In preparing the previous post The Foundations of Happiness I could not happen to find the tenth determinant of engagement – I have a best friend at work – a little curious.
I certainly understand the need to have supportive relationships in the workplace, but I thought stipulating having a “best” friend at work was going a bit far. Interestingly, so did some management groups, who put pressure on Gallup to remove it from the list. It appears there is a deal of fear out there about people combining personal and work lives, and getting too social at work.
And so Gallup did some tests, removing the word “best” and instead using softer words like “close” or “good,” or excluded the word “best” entirely. However, when this was done, an extraordinary thing happened. No longer was it possible to distinguish highly productive workgroups from mediocre ones. This showed that having a “best” friend at work actually creates great workgroups.
On further reflection, it now makes a lot more sense to me. With best friends there is genuine care and concern, a willingness to help and natural collaboration. Frank and fearless communication also allows for constructive conflict. Recognition, support and encouragement are also freely given amongst best friends, which makes for a truly wonderful working environment. All of these things actually contribute to productivity, rather than detract from it.

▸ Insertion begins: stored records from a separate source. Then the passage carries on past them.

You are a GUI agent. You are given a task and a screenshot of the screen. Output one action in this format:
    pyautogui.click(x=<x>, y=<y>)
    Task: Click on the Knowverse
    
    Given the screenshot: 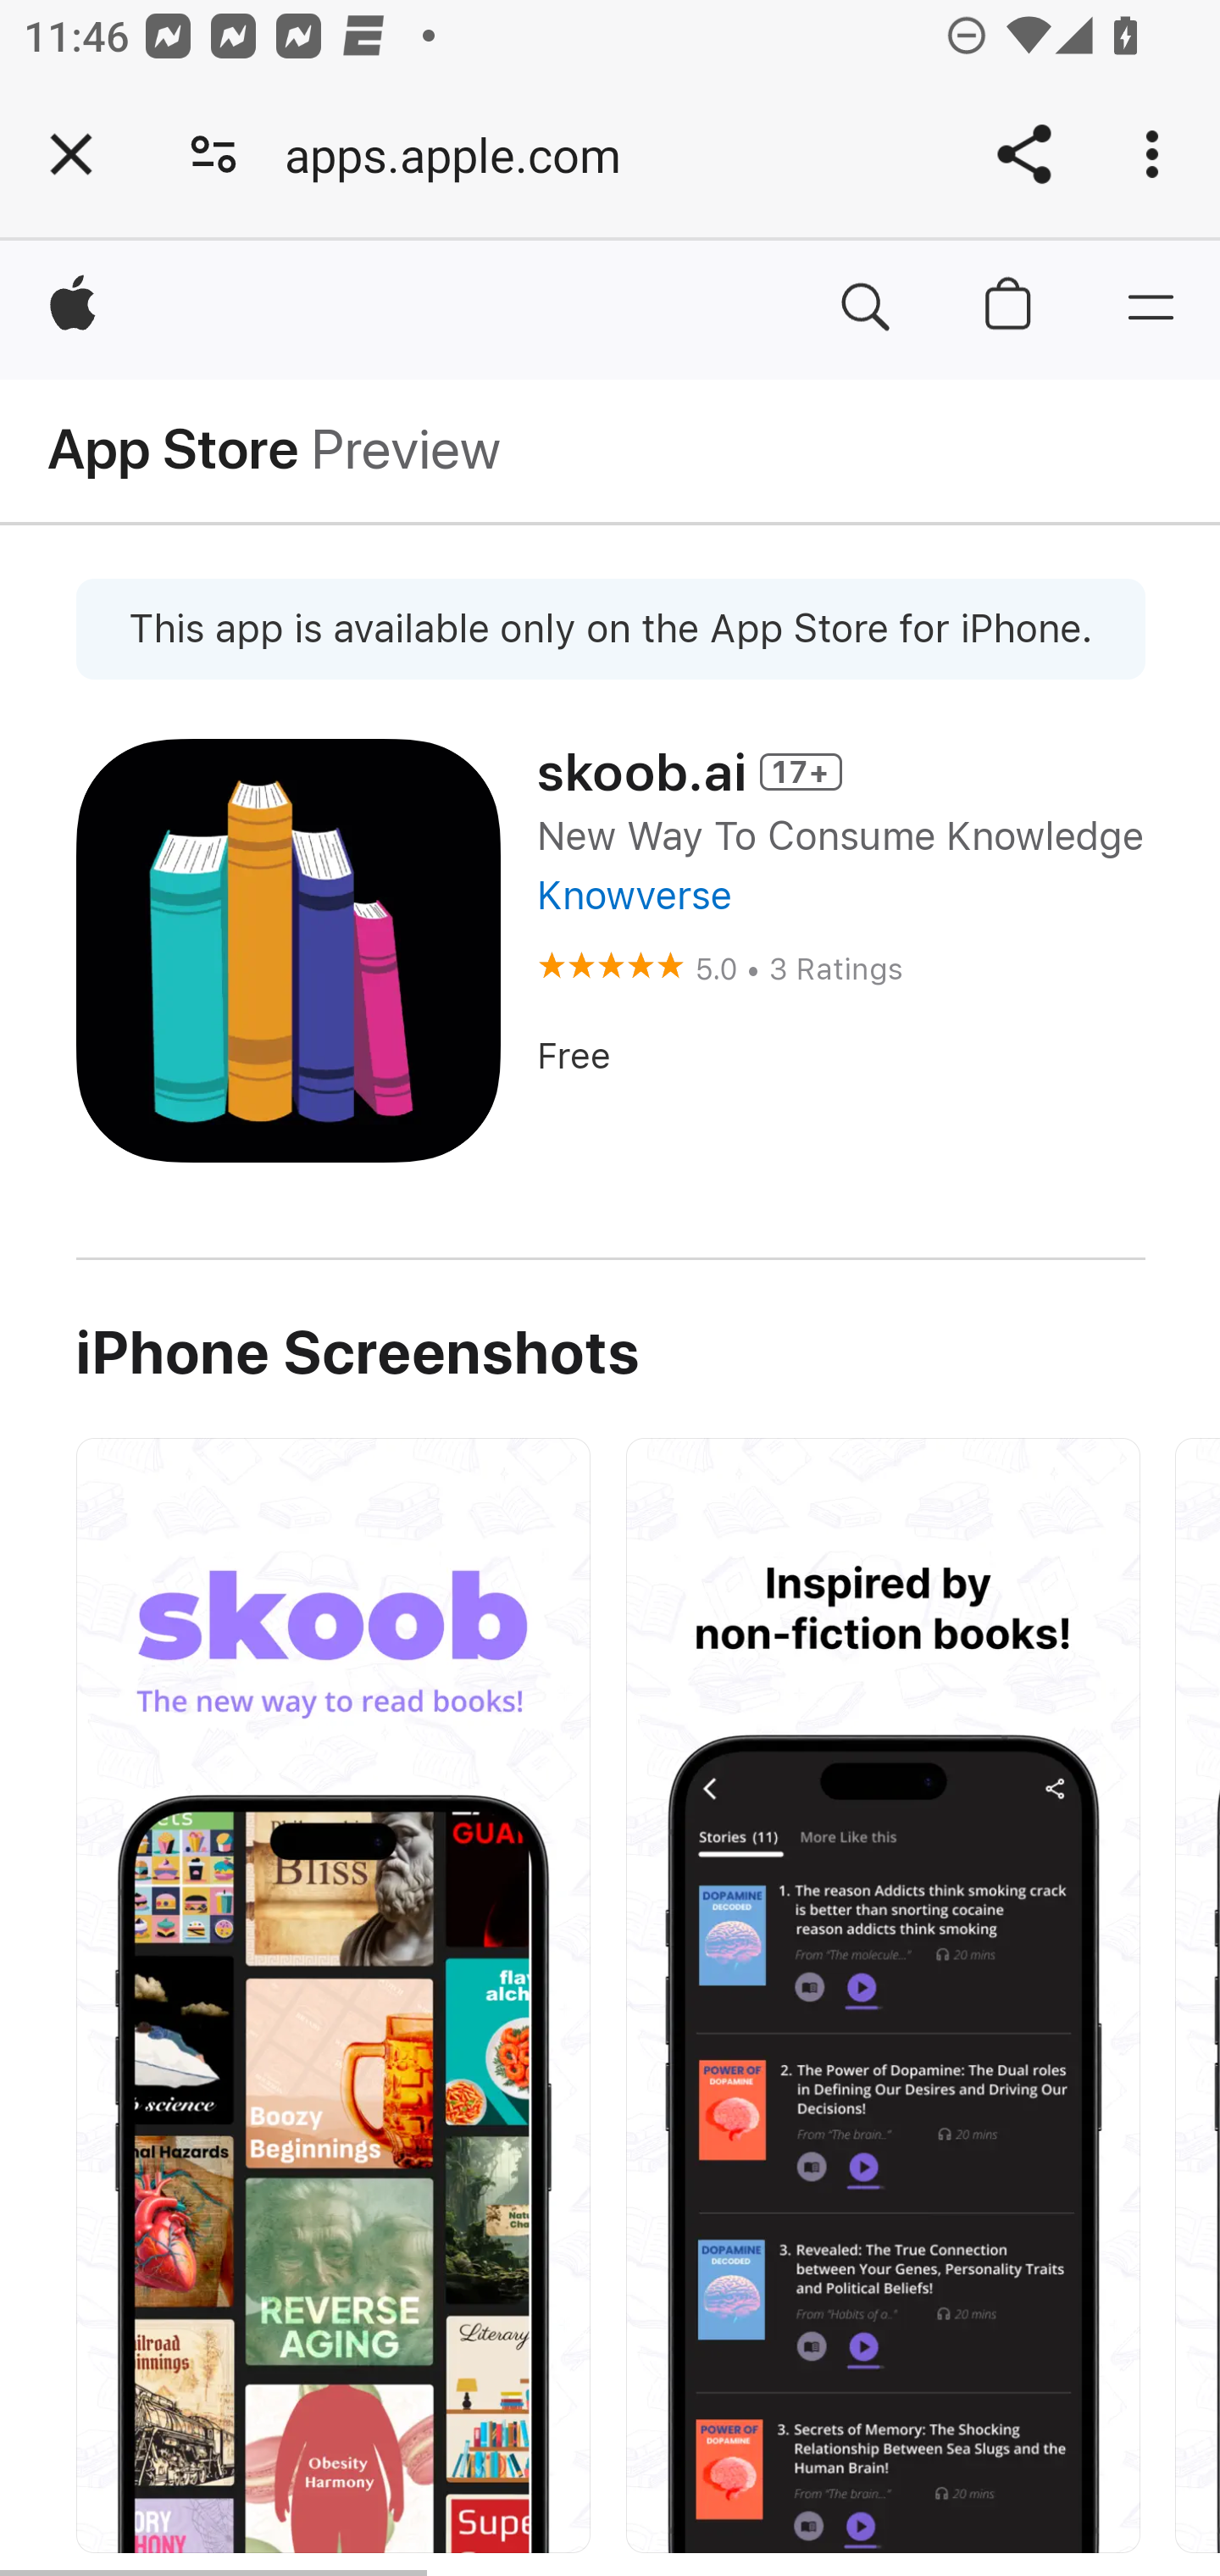 What is the action you would take?
    pyautogui.click(x=633, y=895)
    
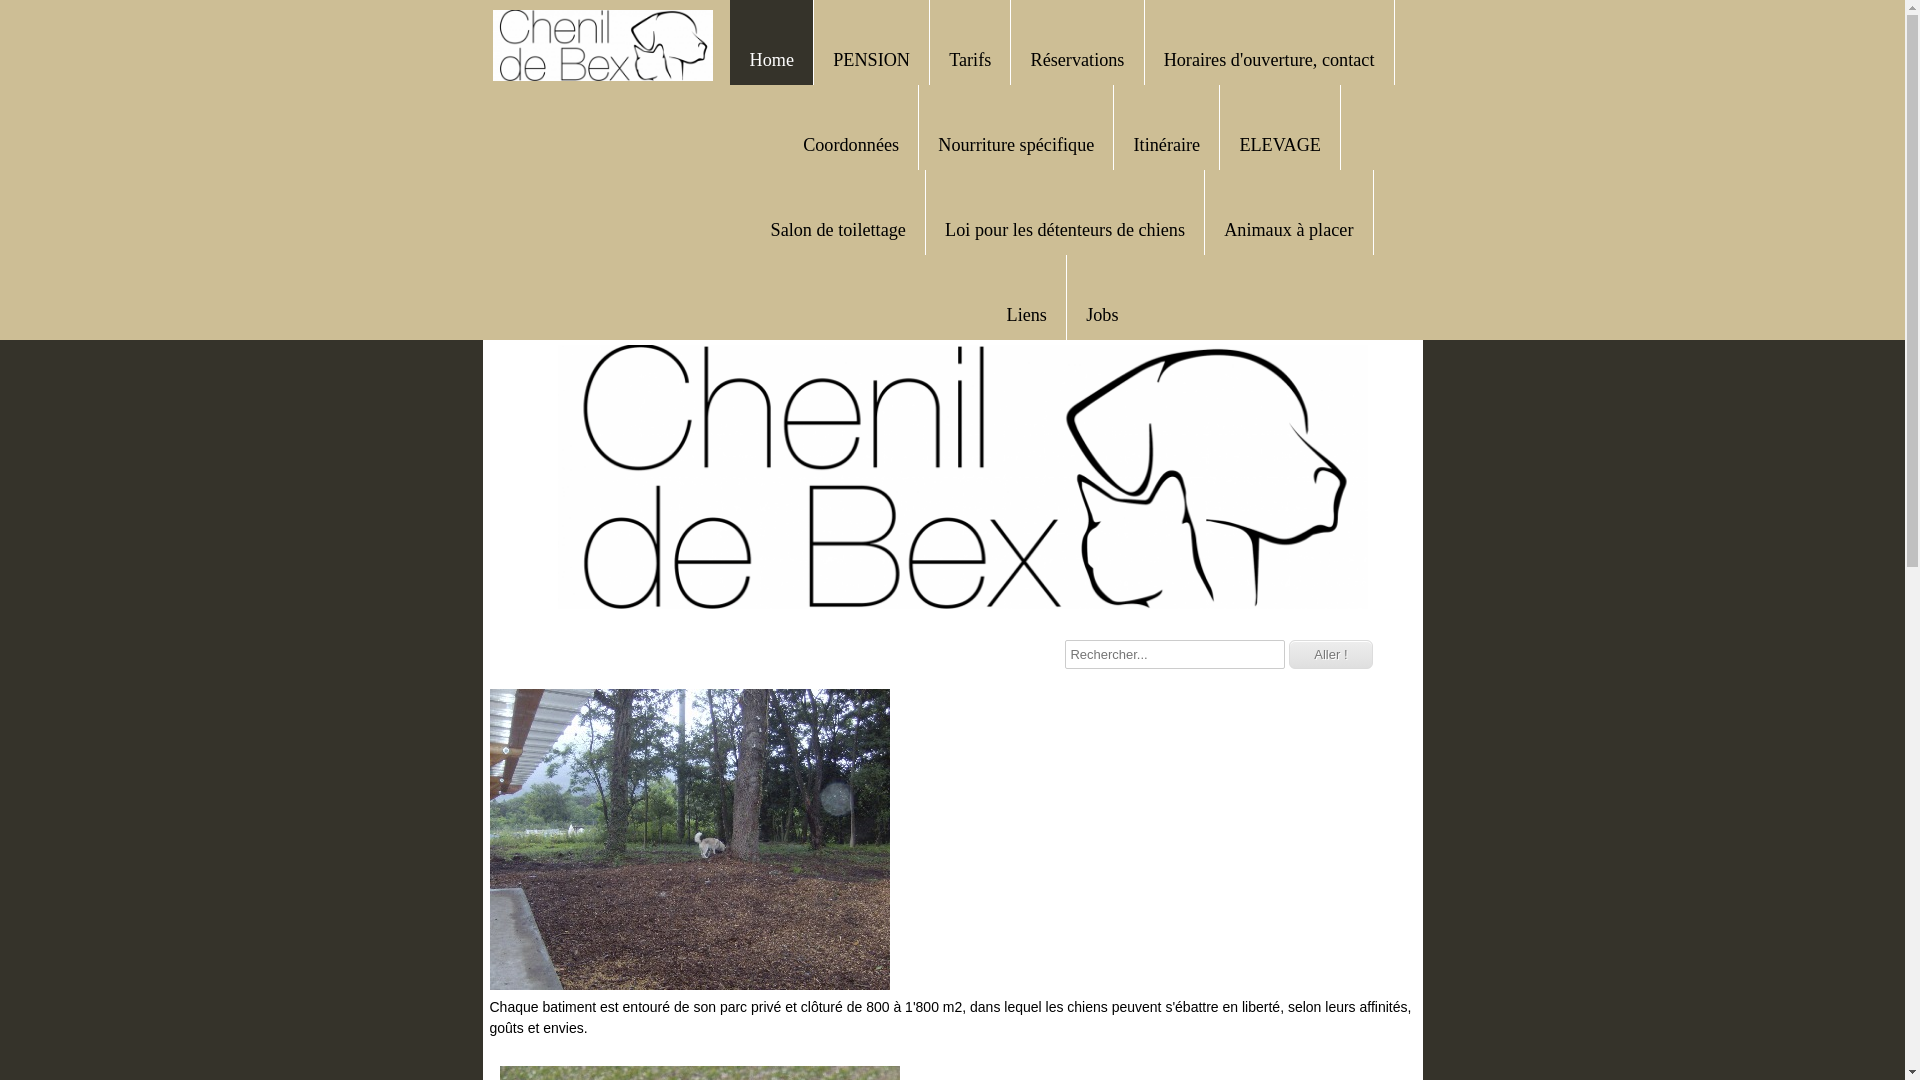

Ultimately a best friend is one who provides an open, caring and supportive environment. And it is in this kind of environment that we can truly shine. Henry Ford has said that his “best friend is the one who brings out the best in me.” At the end of the day, we can all do with someone to help us be our best in life. We spend so much of our lives at work, it would be a true pity not to be our best there too!
Something For You To Try
While you might not have a best friend at work, here are some things that you can do to foster closer relationships with your workmates (for more ideas go to http://respectalliance.com/archives/best-friend-at-work):
- Make an effort to find out your colleagues birthdays and book in celebrations with them. Everyone likes to be treated specially on their birthdays, and it can really make people feel treasured and connected.
- Plan time with the team to just talk, laugh and connect. Maybe you could book in a weekly coffee outing or morning tea time.
- What about exercise? You could start a walking group, going out for some fresh air and a chat along the way. What a great way to build relationships and refresh the body and mind at the same time!
- Learn together – Find a workshop, webinar or a book that holds interest for the whole team. Webinars are great ideas because you can all watch these together, and there is usually no cost involved. Spend some time talking about both the personal and team learning from these activities.